**Task input:**
+++
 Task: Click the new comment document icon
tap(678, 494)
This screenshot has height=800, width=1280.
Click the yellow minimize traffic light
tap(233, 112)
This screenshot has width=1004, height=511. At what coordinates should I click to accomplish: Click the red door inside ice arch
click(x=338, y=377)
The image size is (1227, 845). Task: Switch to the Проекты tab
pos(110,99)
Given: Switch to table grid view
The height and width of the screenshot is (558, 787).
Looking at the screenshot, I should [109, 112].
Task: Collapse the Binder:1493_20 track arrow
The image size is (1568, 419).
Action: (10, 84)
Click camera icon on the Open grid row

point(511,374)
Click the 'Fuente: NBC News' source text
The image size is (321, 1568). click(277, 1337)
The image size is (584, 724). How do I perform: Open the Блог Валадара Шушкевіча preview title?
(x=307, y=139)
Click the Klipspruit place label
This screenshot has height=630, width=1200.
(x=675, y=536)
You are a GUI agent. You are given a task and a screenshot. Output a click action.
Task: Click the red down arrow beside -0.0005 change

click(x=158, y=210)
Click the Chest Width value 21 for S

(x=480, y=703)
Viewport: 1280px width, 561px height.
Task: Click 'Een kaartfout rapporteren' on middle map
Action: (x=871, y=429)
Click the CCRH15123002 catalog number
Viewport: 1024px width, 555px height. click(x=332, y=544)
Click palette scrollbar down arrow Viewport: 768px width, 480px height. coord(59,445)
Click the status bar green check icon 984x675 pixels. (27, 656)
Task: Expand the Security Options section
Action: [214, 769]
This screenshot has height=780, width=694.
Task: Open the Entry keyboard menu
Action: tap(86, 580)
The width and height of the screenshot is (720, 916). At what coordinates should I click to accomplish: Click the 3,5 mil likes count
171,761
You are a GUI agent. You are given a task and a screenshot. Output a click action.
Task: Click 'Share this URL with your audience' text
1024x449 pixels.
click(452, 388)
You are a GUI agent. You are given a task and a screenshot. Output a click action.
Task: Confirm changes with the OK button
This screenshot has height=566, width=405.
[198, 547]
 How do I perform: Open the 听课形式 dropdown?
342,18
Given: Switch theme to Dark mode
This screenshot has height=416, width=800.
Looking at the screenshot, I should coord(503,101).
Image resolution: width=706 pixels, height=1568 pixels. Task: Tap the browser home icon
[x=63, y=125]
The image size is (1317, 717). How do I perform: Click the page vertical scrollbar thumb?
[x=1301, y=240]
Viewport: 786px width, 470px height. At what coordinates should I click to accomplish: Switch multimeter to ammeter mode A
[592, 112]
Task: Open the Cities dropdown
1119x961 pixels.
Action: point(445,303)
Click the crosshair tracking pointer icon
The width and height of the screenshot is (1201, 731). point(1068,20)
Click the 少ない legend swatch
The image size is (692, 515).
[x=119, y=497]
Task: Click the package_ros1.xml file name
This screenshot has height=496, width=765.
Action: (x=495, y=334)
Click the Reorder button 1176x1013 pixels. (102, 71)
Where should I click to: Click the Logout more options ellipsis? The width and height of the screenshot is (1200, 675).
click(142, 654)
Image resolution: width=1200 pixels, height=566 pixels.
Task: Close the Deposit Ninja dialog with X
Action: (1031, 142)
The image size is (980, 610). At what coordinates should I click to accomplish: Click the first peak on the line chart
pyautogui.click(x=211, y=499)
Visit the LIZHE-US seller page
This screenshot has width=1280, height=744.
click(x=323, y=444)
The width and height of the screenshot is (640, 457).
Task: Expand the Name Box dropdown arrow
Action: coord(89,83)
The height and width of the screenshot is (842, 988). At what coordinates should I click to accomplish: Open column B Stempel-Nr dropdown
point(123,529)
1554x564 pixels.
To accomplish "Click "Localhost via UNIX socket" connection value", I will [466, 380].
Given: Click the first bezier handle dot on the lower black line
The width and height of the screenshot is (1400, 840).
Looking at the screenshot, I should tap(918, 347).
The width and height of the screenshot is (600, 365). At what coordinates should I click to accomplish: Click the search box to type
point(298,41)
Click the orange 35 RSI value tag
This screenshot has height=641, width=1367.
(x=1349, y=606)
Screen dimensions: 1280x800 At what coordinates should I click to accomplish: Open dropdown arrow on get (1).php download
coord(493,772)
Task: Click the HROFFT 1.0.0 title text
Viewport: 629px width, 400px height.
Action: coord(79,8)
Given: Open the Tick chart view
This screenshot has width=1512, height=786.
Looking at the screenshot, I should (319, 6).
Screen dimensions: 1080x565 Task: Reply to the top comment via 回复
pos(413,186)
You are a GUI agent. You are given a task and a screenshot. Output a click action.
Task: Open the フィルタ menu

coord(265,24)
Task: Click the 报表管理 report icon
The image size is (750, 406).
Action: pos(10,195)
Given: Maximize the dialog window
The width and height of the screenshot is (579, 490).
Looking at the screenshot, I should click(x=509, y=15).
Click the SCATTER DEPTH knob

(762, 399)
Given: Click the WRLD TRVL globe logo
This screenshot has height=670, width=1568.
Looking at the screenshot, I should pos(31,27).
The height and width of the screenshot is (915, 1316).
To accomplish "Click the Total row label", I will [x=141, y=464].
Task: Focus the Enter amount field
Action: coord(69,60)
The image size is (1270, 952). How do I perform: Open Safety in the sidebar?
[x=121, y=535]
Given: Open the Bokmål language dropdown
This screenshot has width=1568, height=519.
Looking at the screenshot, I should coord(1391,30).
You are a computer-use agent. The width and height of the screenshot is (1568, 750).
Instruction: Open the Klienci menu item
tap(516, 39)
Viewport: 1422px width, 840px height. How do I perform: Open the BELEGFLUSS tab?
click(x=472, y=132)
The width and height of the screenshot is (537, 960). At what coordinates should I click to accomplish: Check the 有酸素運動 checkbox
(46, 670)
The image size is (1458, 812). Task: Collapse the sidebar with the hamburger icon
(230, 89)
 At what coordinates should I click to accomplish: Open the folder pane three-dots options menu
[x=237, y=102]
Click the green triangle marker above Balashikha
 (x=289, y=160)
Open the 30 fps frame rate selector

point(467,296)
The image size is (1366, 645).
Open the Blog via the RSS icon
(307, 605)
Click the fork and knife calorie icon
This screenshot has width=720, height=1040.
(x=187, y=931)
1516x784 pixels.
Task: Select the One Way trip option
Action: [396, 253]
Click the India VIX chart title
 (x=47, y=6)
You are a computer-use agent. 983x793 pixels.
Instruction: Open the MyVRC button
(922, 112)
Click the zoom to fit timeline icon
+++
**Aim of the exercise:** What is needed is a word-for-word copy of all the records above.

**Task response:**
 Task: Click the new comment document icon
tap(678, 494)
This screenshot has height=800, width=1280.
Click the yellow minimize traffic light
tap(233, 112)
This screenshot has width=1004, height=511. At what coordinates should I click to accomplish: Click the red door inside ice arch
click(x=338, y=377)
The image size is (1227, 845). Task: Switch to the Проекты tab
pos(110,99)
Given: Switch to table grid view
The height and width of the screenshot is (558, 787).
Looking at the screenshot, I should [109, 112].
Task: Collapse the Binder:1493_20 track arrow
The image size is (1568, 419).
Action: (10, 84)
Click camera icon on the Open grid row

point(511,374)
Click the 'Fuente: NBC News' source text
The image size is (321, 1568). click(277, 1337)
The image size is (584, 724). How do I perform: Open the Блог Валадара Шушкевіча preview title?
(x=307, y=139)
Click the Klipspruit place label
This screenshot has height=630, width=1200.
(x=675, y=536)
You are a GUI agent. You are given a task and a screenshot. Output a click action.
Task: Click the red down arrow beside -0.0005 change

click(x=158, y=210)
Click the Chest Width value 21 for S

(x=480, y=703)
Viewport: 1280px width, 561px height.
Task: Click 'Een kaartfout rapporteren' on middle map
Action: (x=871, y=429)
Click the CCRH15123002 catalog number
Viewport: 1024px width, 555px height. click(x=332, y=544)
Click palette scrollbar down arrow Viewport: 768px width, 480px height. coord(59,445)
Click the status bar green check icon 984x675 pixels. (27, 656)
Task: Expand the Security Options section
Action: [214, 769]
This screenshot has height=780, width=694.
Task: Open the Entry keyboard menu
Action: tap(86, 580)
The width and height of the screenshot is (720, 916). At what coordinates should I click to accomplish: Click the 3,5 mil likes count
171,761
You are a GUI agent. You are given a task and a screenshot. Output a click action.
Task: Click 'Share this URL with your audience' text
1024x449 pixels.
click(452, 388)
You are a GUI agent. You are given a task and a screenshot. Output a click action.
Task: Confirm changes with the OK button
This screenshot has height=566, width=405.
[198, 547]
 How do I perform: Open the 听课形式 dropdown?
342,18
Given: Switch theme to Dark mode
This screenshot has height=416, width=800.
Looking at the screenshot, I should coord(503,101).
Image resolution: width=706 pixels, height=1568 pixels. Task: Tap the browser home icon
[x=63, y=125]
The image size is (1317, 717). How do I perform: Click the page vertical scrollbar thumb?
[x=1301, y=240]
Viewport: 786px width, 470px height. At what coordinates should I click to accomplish: Switch multimeter to ammeter mode A
[592, 112]
Task: Open the Cities dropdown
1119x961 pixels.
Action: point(445,303)
Click the crosshair tracking pointer icon
The width and height of the screenshot is (1201, 731). point(1068,20)
Click the 少ない legend swatch
The image size is (692, 515).
[x=119, y=497]
Task: Click the package_ros1.xml file name
This screenshot has height=496, width=765.
Action: (x=495, y=334)
Click the Reorder button 1176x1013 pixels. (102, 71)
Where should I click to: Click the Logout more options ellipsis? The width and height of the screenshot is (1200, 675).
click(142, 654)
Image resolution: width=1200 pixels, height=566 pixels.
Task: Close the Deposit Ninja dialog with X
Action: (1031, 142)
The image size is (980, 610). At what coordinates should I click to accomplish: Click the first peak on the line chart
pyautogui.click(x=211, y=499)
Visit the LIZHE-US seller page
This screenshot has width=1280, height=744.
click(x=323, y=444)
The width and height of the screenshot is (640, 457).
Task: Expand the Name Box dropdown arrow
Action: coord(89,83)
The height and width of the screenshot is (842, 988). At what coordinates should I click to accomplish: Open column B Stempel-Nr dropdown
point(123,529)
1554x564 pixels.
To accomplish "Click "Localhost via UNIX socket" connection value", I will [466, 380].
Given: Click the first bezier handle dot on the lower black line
The width and height of the screenshot is (1400, 840).
Looking at the screenshot, I should tap(918, 347).
The width and height of the screenshot is (600, 365). At what coordinates should I click to accomplish: Click the search box to type
point(298,41)
Click the orange 35 RSI value tag
This screenshot has height=641, width=1367.
(x=1349, y=606)
Screen dimensions: 1280x800 At what coordinates should I click to accomplish: Open dropdown arrow on get (1).php download
coord(493,772)
Task: Click the HROFFT 1.0.0 title text
Viewport: 629px width, 400px height.
Action: coord(79,8)
Given: Open the Tick chart view
This screenshot has width=1512, height=786.
Looking at the screenshot, I should (319, 6).
Screen dimensions: 1080x565 Task: Reply to the top comment via 回复
pos(413,186)
You are a GUI agent. You are given a task and a screenshot. Output a click action.
Task: Open the フィルタ menu

coord(265,24)
Task: Click the 报表管理 report icon
The image size is (750, 406).
Action: pos(10,195)
Given: Maximize the dialog window
The width and height of the screenshot is (579, 490).
Looking at the screenshot, I should click(x=509, y=15).
Click the SCATTER DEPTH knob

(762, 399)
Given: Click the WRLD TRVL globe logo
This screenshot has height=670, width=1568.
Looking at the screenshot, I should pos(31,27).
The height and width of the screenshot is (915, 1316).
To accomplish "Click the Total row label", I will [x=141, y=464].
Task: Focus the Enter amount field
Action: coord(69,60)
The image size is (1270, 952). How do I perform: Open Safety in the sidebar?
[x=121, y=535]
Given: Open the Bokmål language dropdown
This screenshot has width=1568, height=519.
Looking at the screenshot, I should coord(1391,30).
You are a computer-use agent. The width and height of the screenshot is (1568, 750).
Instruction: Open the Klienci menu item
tap(516, 39)
Viewport: 1422px width, 840px height. How do I perform: Open the BELEGFLUSS tab?
click(x=472, y=132)
The width and height of the screenshot is (537, 960). At what coordinates should I click to accomplish: Check the 有酸素運動 checkbox
(46, 670)
The image size is (1458, 812). Task: Collapse the sidebar with the hamburger icon
(230, 89)
 At what coordinates should I click to accomplish: Open the folder pane three-dots options menu
[x=237, y=102]
Click the green triangle marker above Balashikha
 (x=289, y=160)
Open the 30 fps frame rate selector

point(467,296)
The image size is (1366, 645).
Open the Blog via the RSS icon
(307, 605)
Click the fork and knife calorie icon
This screenshot has width=720, height=1040.
(x=187, y=931)
1516x784 pixels.
Task: Select the One Way trip option
Action: [396, 253]
Click the India VIX chart title
 (x=47, y=6)
You are a computer-use agent. 983x793 pixels.
Instruction: Open the MyVRC button
(922, 112)
Click the zoom to fit timeline icon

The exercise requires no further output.